* Exercise objective *
In the material beneath, how many lines contain the word "computer"? Give the count alone.

* Given data *
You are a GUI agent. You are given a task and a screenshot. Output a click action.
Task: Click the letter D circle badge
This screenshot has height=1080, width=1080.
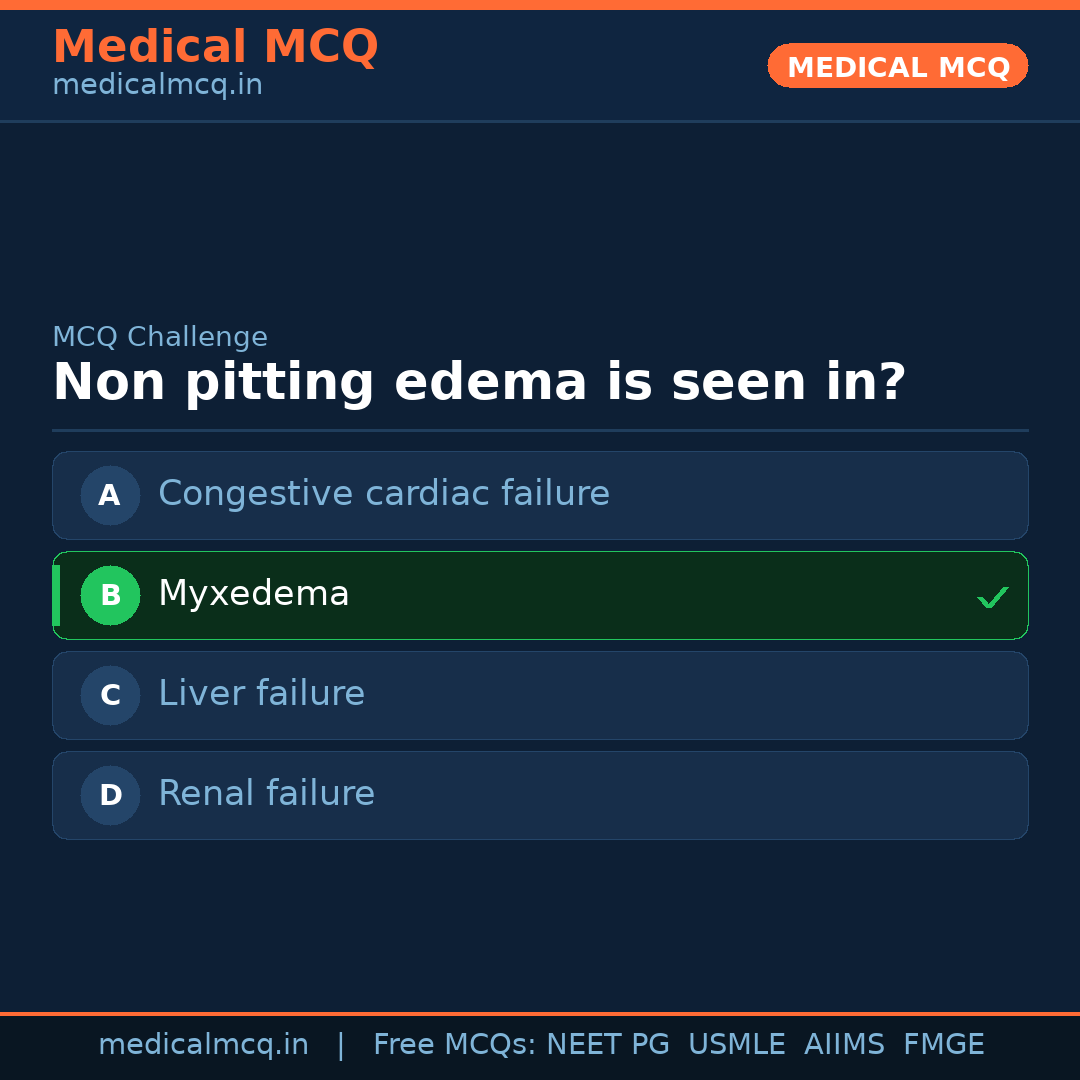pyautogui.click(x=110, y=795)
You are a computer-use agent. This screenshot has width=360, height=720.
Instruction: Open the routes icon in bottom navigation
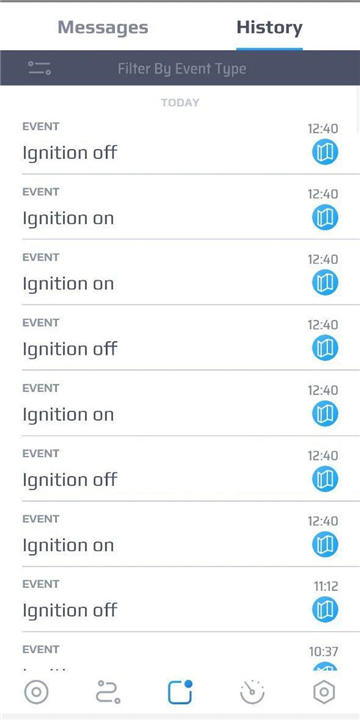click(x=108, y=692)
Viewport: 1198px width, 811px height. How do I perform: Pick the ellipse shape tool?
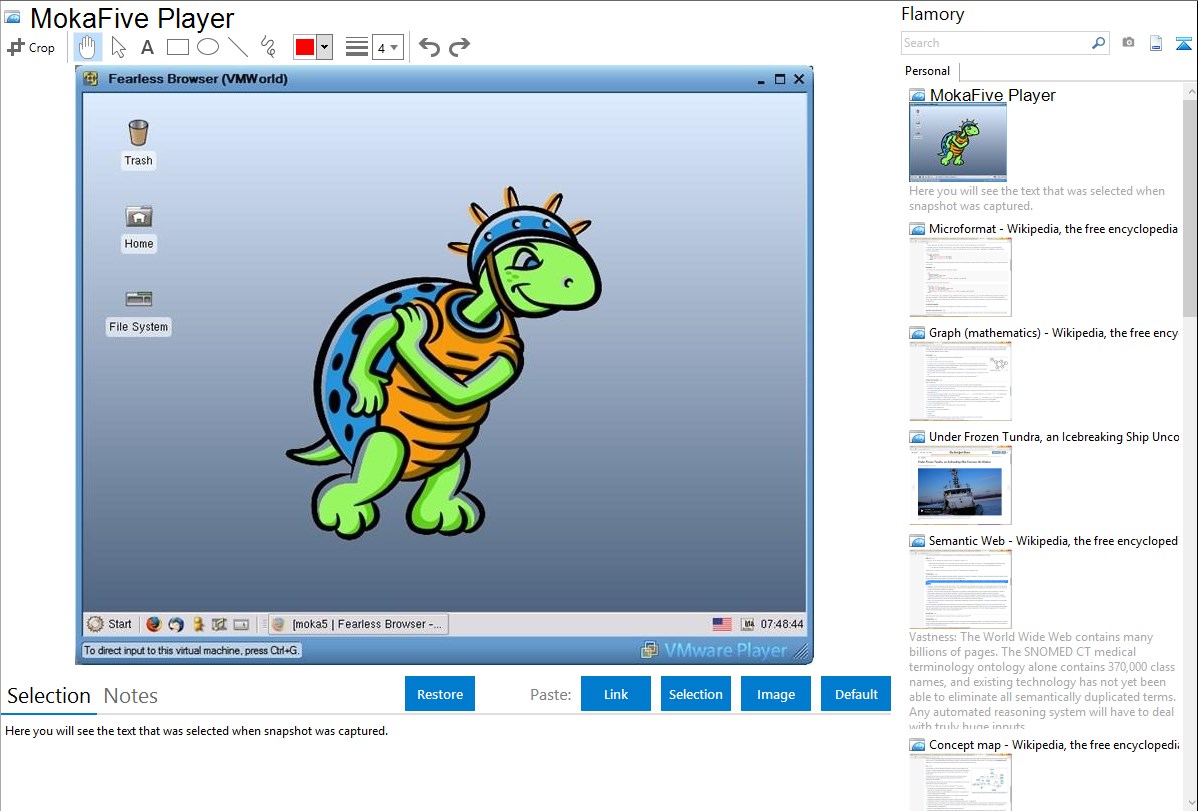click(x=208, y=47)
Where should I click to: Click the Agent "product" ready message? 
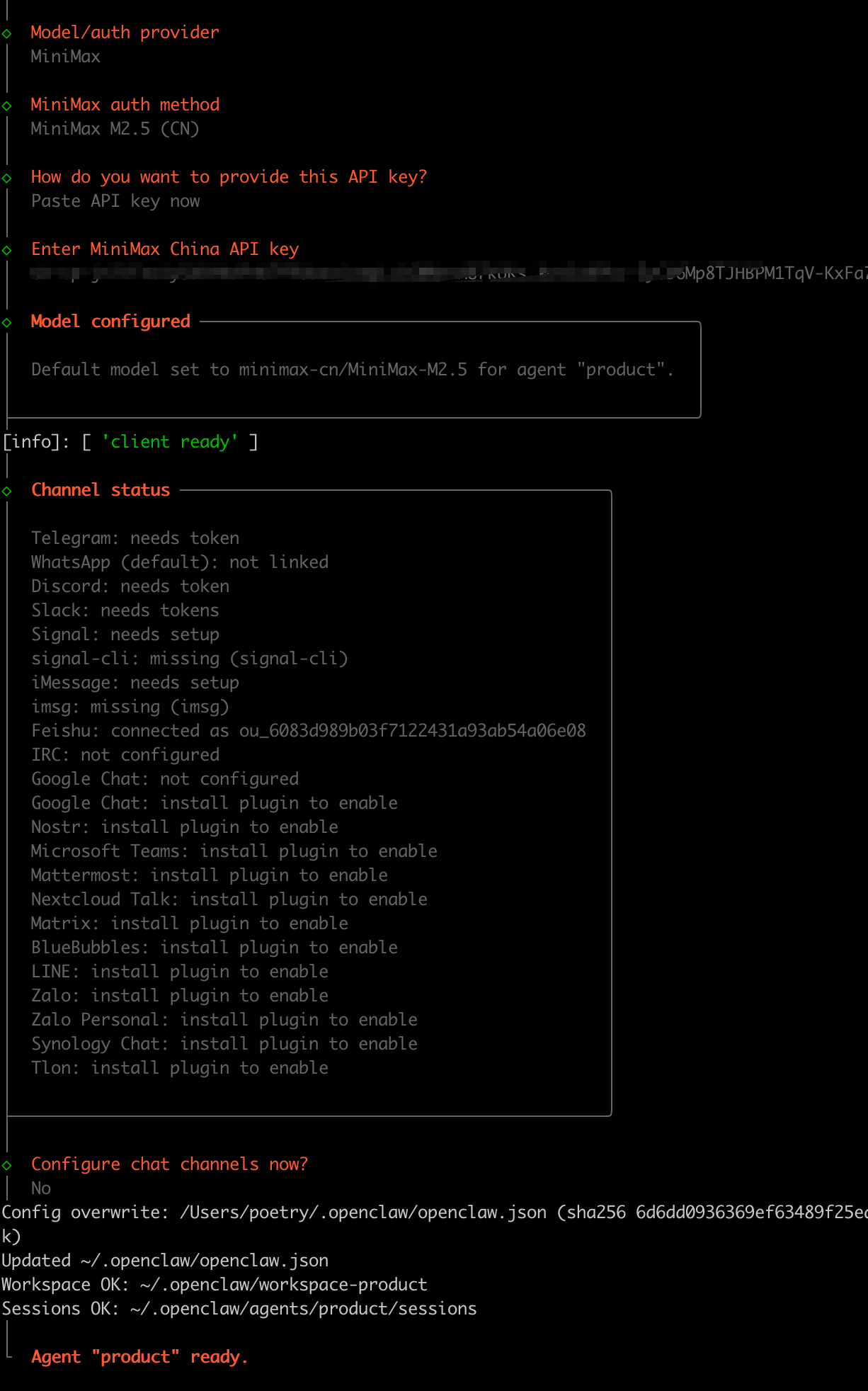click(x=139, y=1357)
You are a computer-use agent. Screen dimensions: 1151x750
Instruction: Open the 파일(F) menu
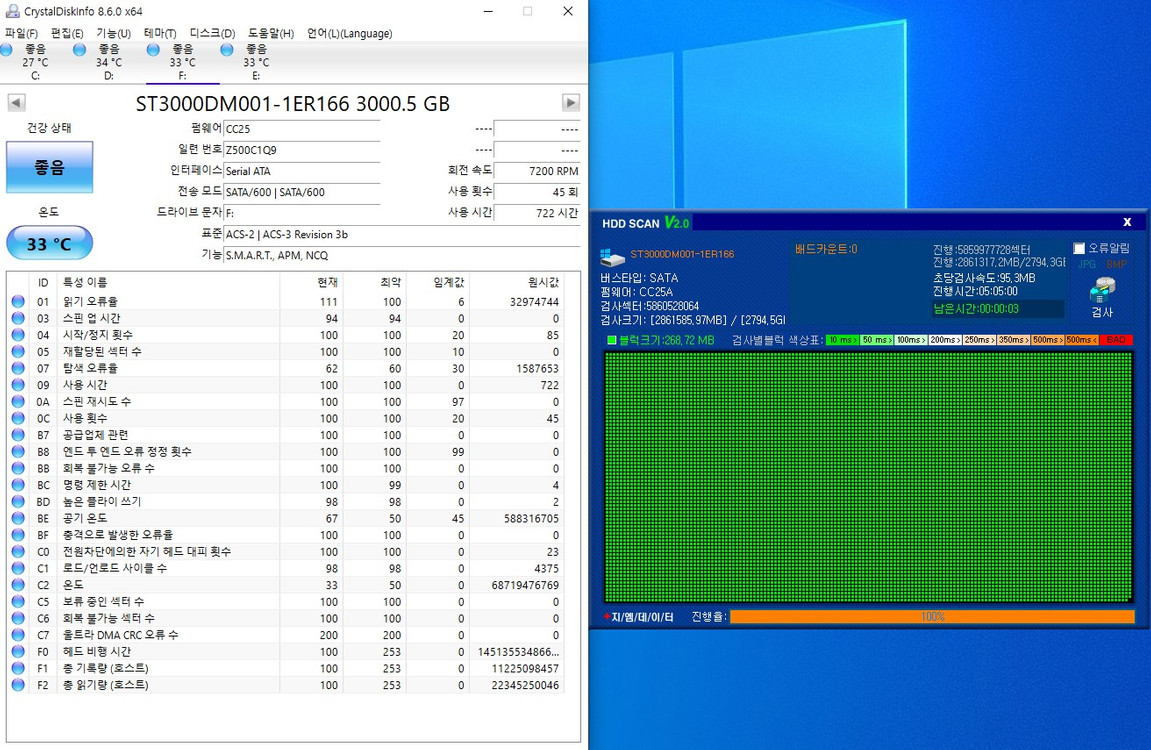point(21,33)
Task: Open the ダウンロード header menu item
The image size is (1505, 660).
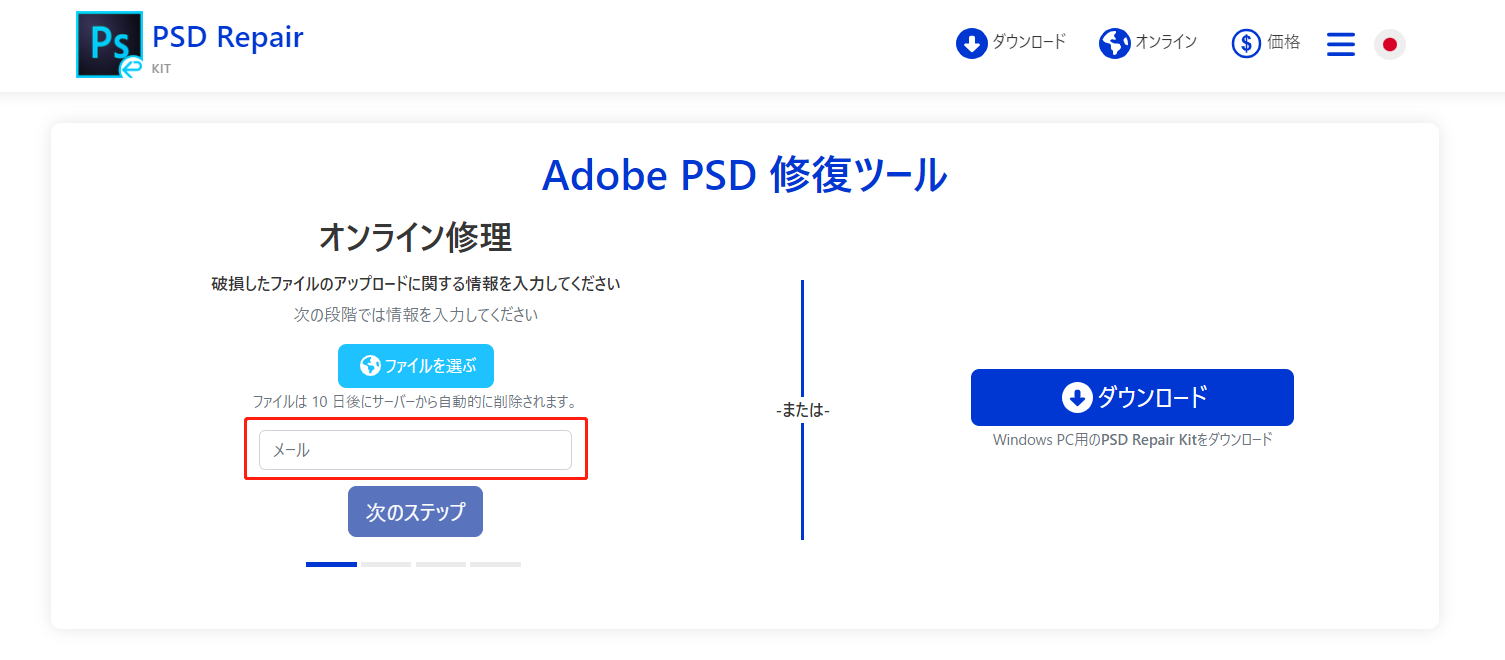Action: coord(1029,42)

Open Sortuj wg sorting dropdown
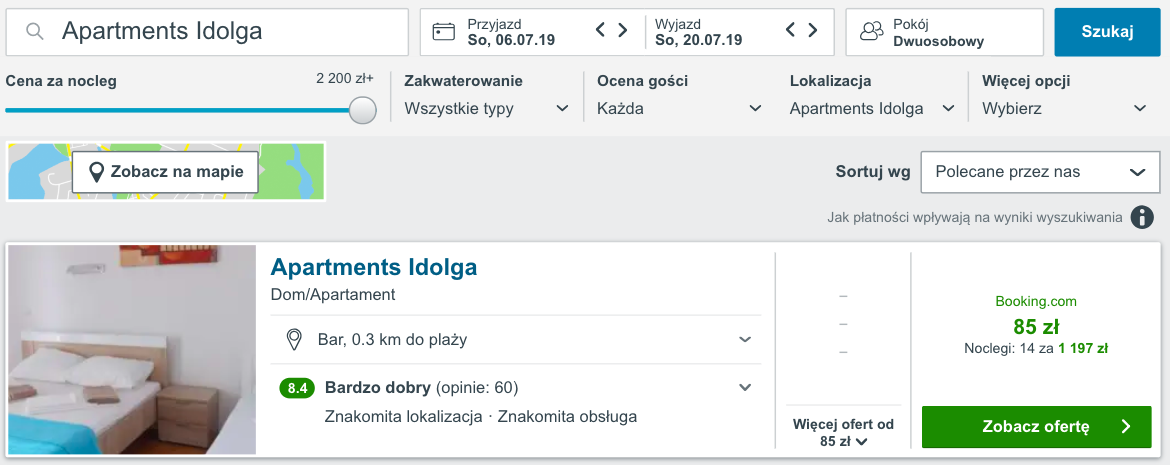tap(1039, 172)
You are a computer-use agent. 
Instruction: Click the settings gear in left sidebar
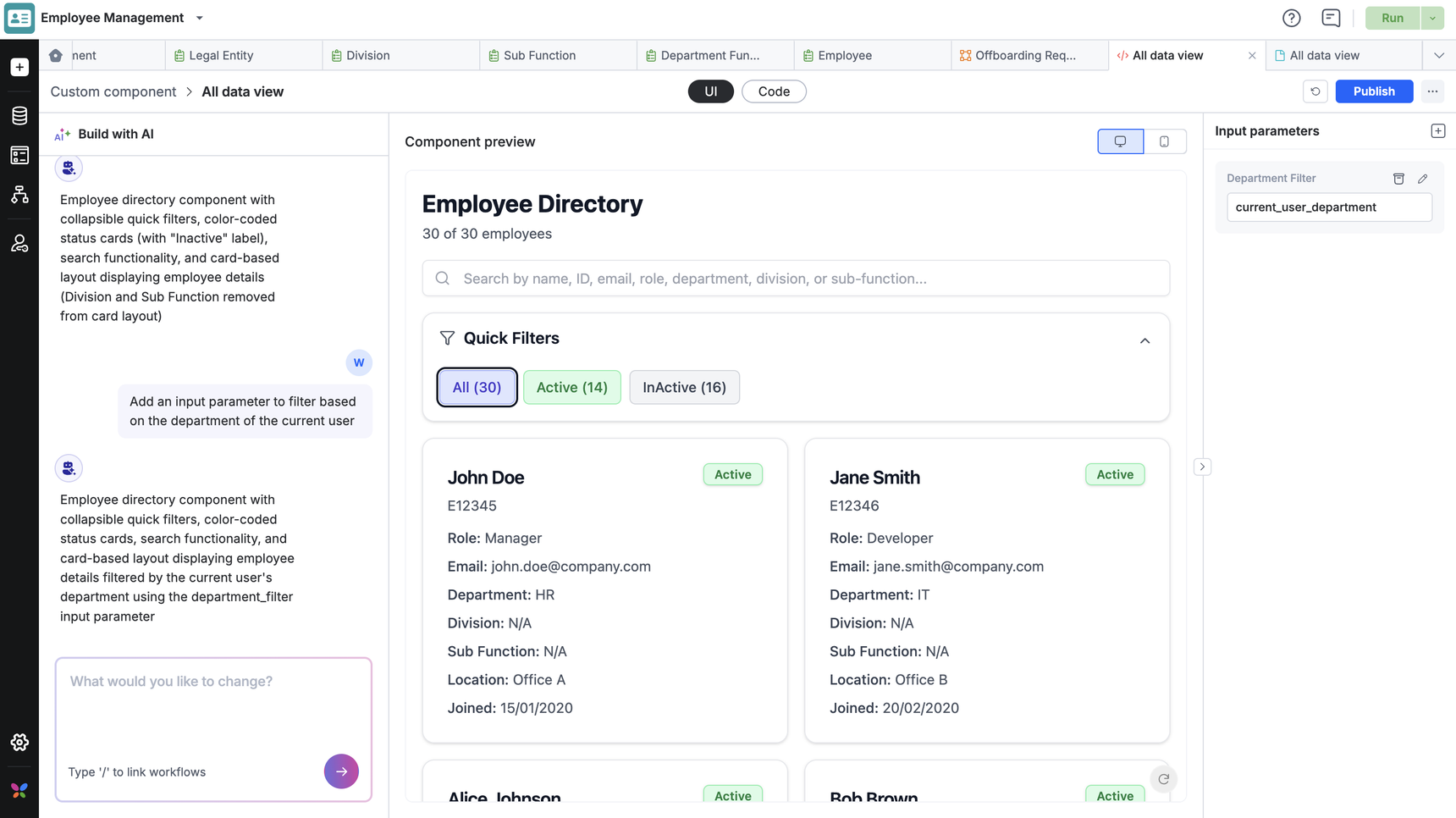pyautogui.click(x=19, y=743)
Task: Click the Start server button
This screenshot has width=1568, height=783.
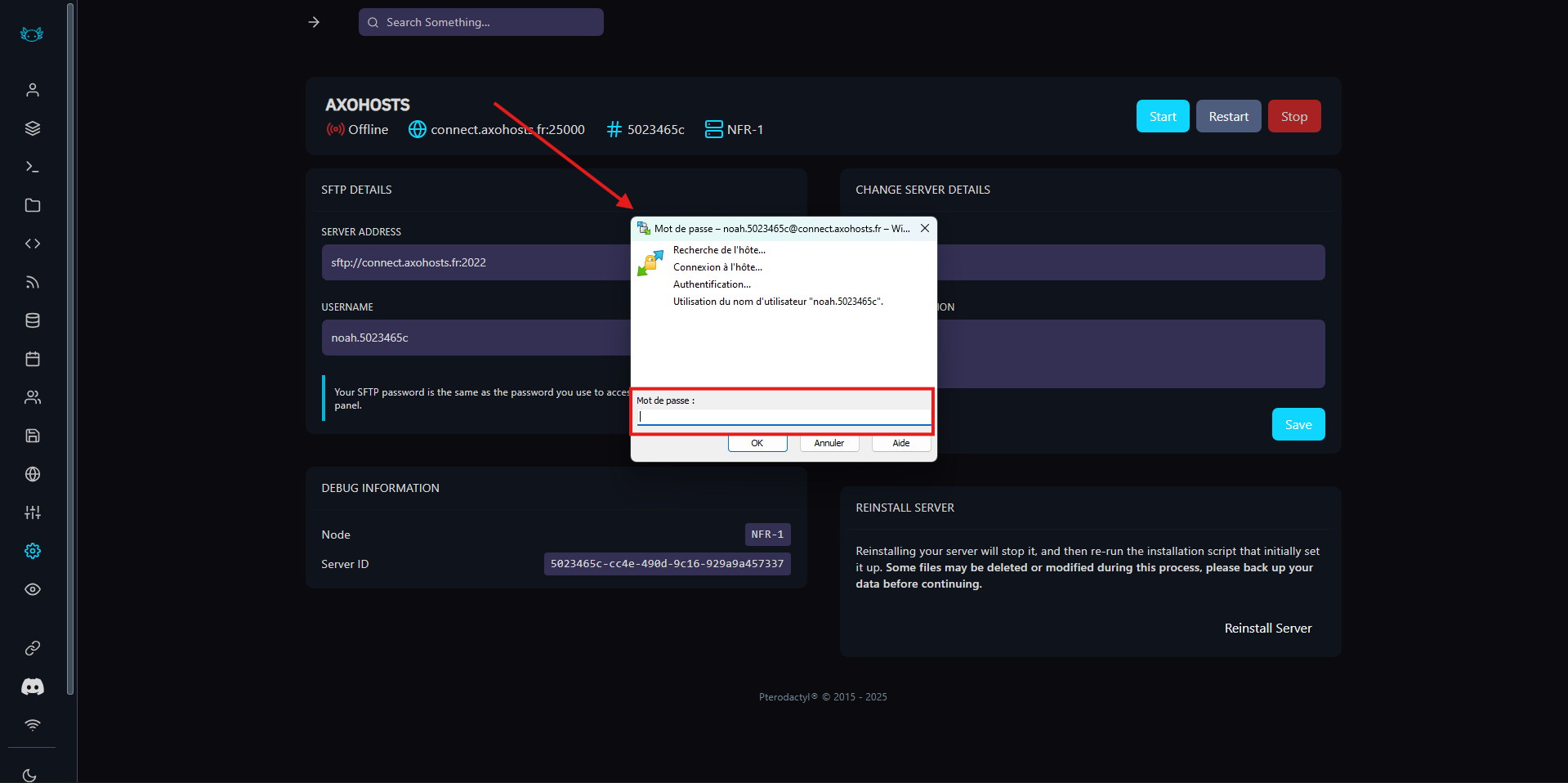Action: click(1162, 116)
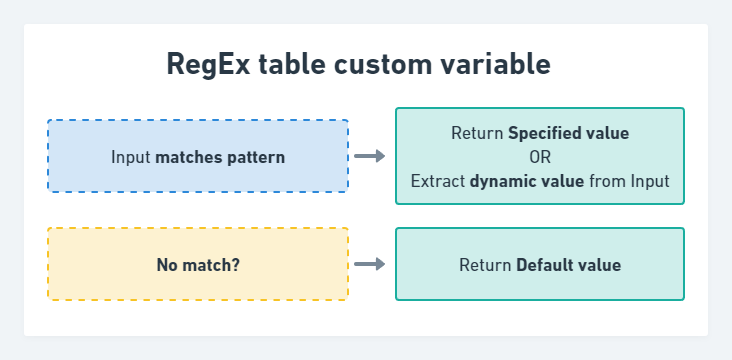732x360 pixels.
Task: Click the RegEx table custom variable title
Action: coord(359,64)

* Solution to the problem *
3